These are configurations for ngme optimization process.

control_opt(
  seed = Sys.time(),
  burnin = 100,
  iterations = 500,
  estimation = TRUE,
  standardize_fixed = TRUE,
  stop_points = 10,
  iters_per_check = iterations/stop_points,
  optimizer = adam(),
  n_parallel_chain = 4,
  max_num_threads = n_parallel_chain,
  exchange_VW = TRUE,
  n_slope_check = 3,
  std_lim = 0.01,
  trend_lim = 0.01,
  print_check_info = FALSE,
  max_relative_step = 0.5,
  max_absolute_step = 0.5,
  converge_eps = 1e-05,
  rao_blackwellization = FALSE,
  n_trace_iter = 10,
  sampling_strategy = "all",
  verbose = FALSE
)

Arguments

seed

set the seed for pesudo random number generator

burnin

interations for burn-in periods (before optimization)

iterations

optimization iterations

estimation

run the estimation process (call C++ in backend)

standardize_fixed

whether or not standardize the fixed effect

stop_points

number of stop points for convergence check (or specify iters_per_check)

iters_per_check

run how many iterations between each check point (or specify stop_points)

optimizer

choose different sgd optimization method, currently support "precond_sgd", "momentum", "adagrad", "rmsprop", "adam", "adamW" see precond_sgd, ?momentum, ?adagrad, ?rmsprop, ?adam, ?adamW

n_parallel_chain

number of parallel chains

max_num_threads

maximum number of threads used for parallel computing, by default will be set same as n_parallel_chain.
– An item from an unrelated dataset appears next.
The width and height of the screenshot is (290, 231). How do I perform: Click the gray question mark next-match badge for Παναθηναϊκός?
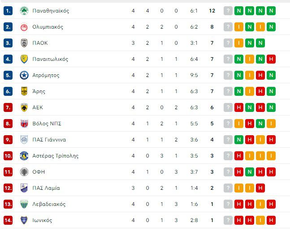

If it is more than n_parallel_chain, the rest will be used to parallel different replicates of the model.

exchange_VW

exchange last V and W in each chian

n_slope_check

number of stop points for regression

std_lim

maximum allowed standard deviation

trend_lim

maximum allowed slope

print_check_info

print the convergence information

max_relative_step

max relative step allowed in 1 iteration

max_absolute_step

max absolute step allowed in 1 iteration

converge_eps

convergence threshold, test if grad.norm() < converge_eps

rao_blackwellization

use rao_blackwellization

n_trace_iter

use how many iterations to approximate the trace (Hutchinson’s trick)

sampling_strategy

subsampling method of replicates of model, c("all", "is") "all" means using all replicates in each iteration, "ws" means weighted sampling (each iteration use 1 replicate to compute the gradient, the sample probability is proption to its number of observations)

verbose

print estimation

Value

list of control variables

Details

To enable convergence check, we need multiple chains running. We compare the trend of the estimated parameter of length n_slope_check (linear regression) with trend_lim. We compare the standard devation of estimated parameters (in different chains) with std_lim.